● Task requirements
Please put the entries below, from the line with "Where should I" through the last entry, into a two-column CSV with columns named instruction and answer, one row per entry. Enclose each field in quotes, replace line breaks with spaces, and leave out the pictures.

(Entries showing where items appear)
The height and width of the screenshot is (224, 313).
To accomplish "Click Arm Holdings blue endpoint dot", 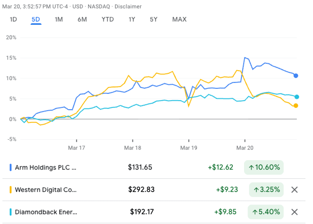I will coord(296,76).
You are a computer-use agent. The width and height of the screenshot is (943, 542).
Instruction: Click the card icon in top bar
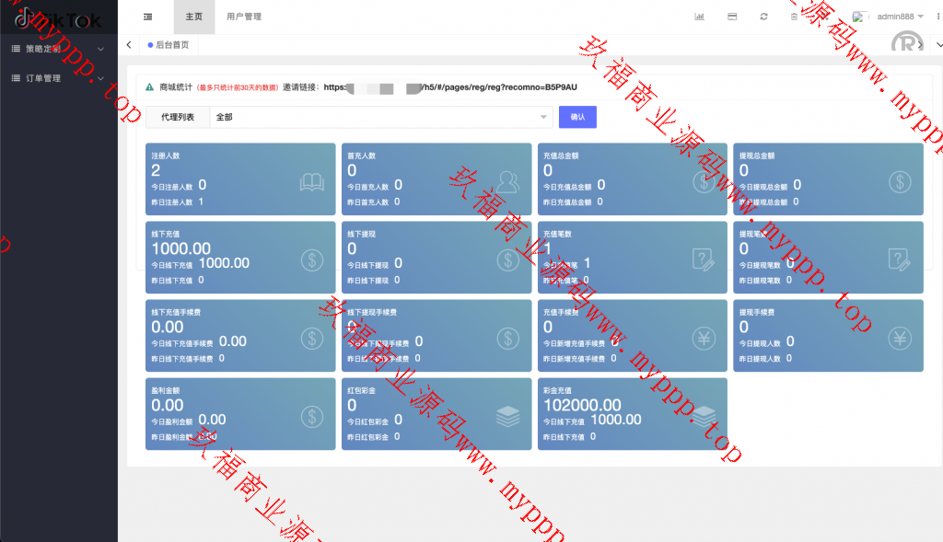(731, 17)
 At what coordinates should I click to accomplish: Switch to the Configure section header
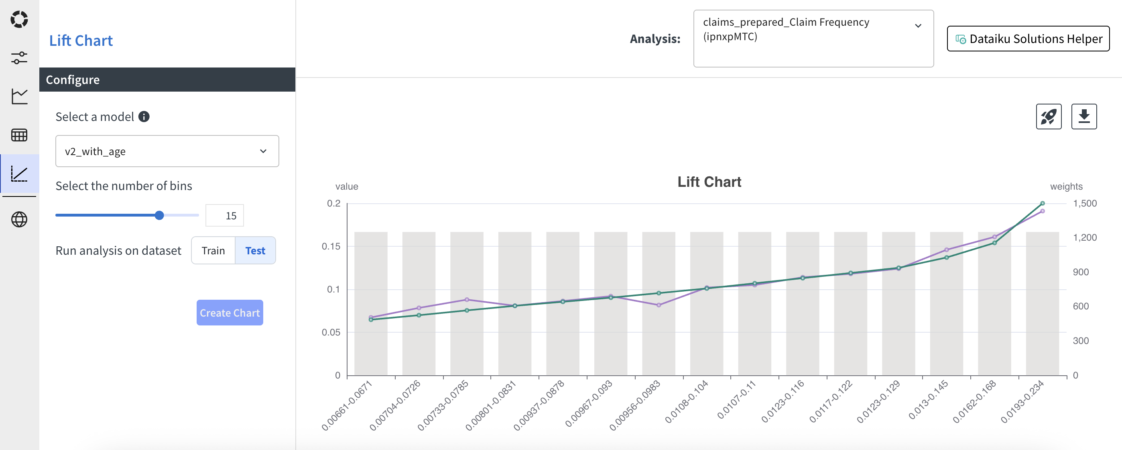click(73, 79)
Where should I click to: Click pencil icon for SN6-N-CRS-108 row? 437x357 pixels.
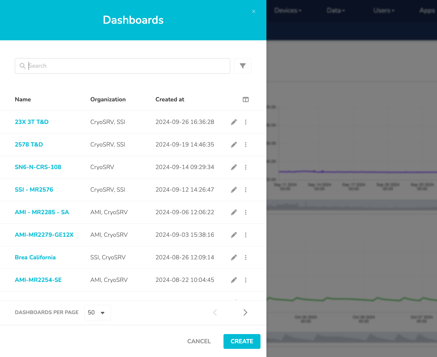click(234, 167)
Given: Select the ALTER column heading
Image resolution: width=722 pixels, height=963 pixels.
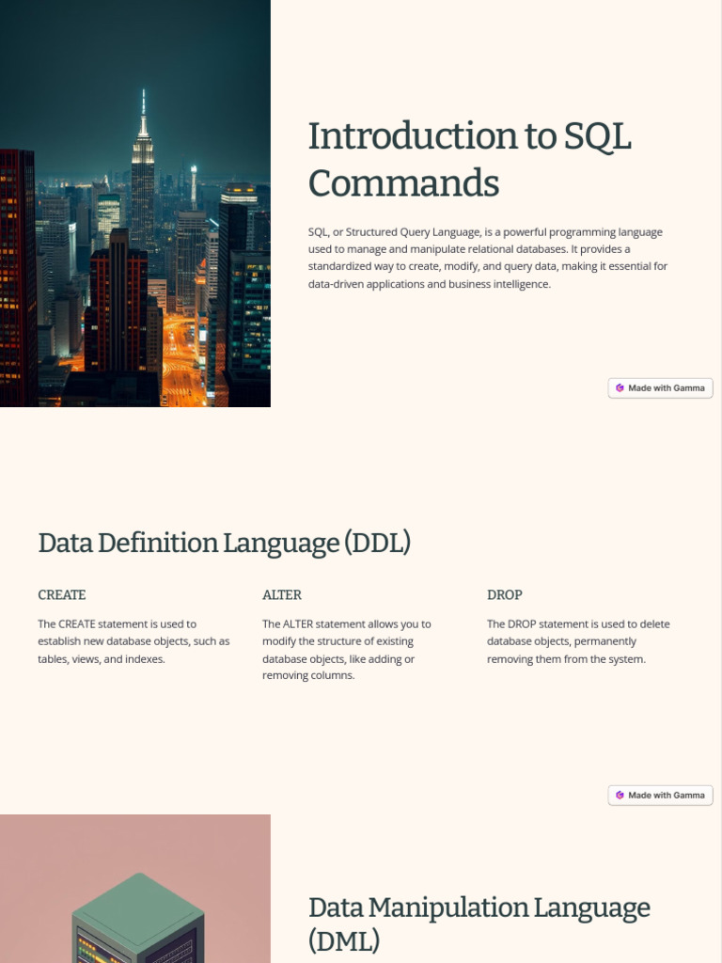Looking at the screenshot, I should 282,594.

● Completed exercise
instruction,answer
"Where should I click to: Click pencil icon for SN6-N-CRS-108 row? 437x357 pixels.","click(234, 167)"
"Given: Select the ALTER column heading Image resolution: width=722 pixels, height=963 pixels.","Looking at the screenshot, I should 282,594."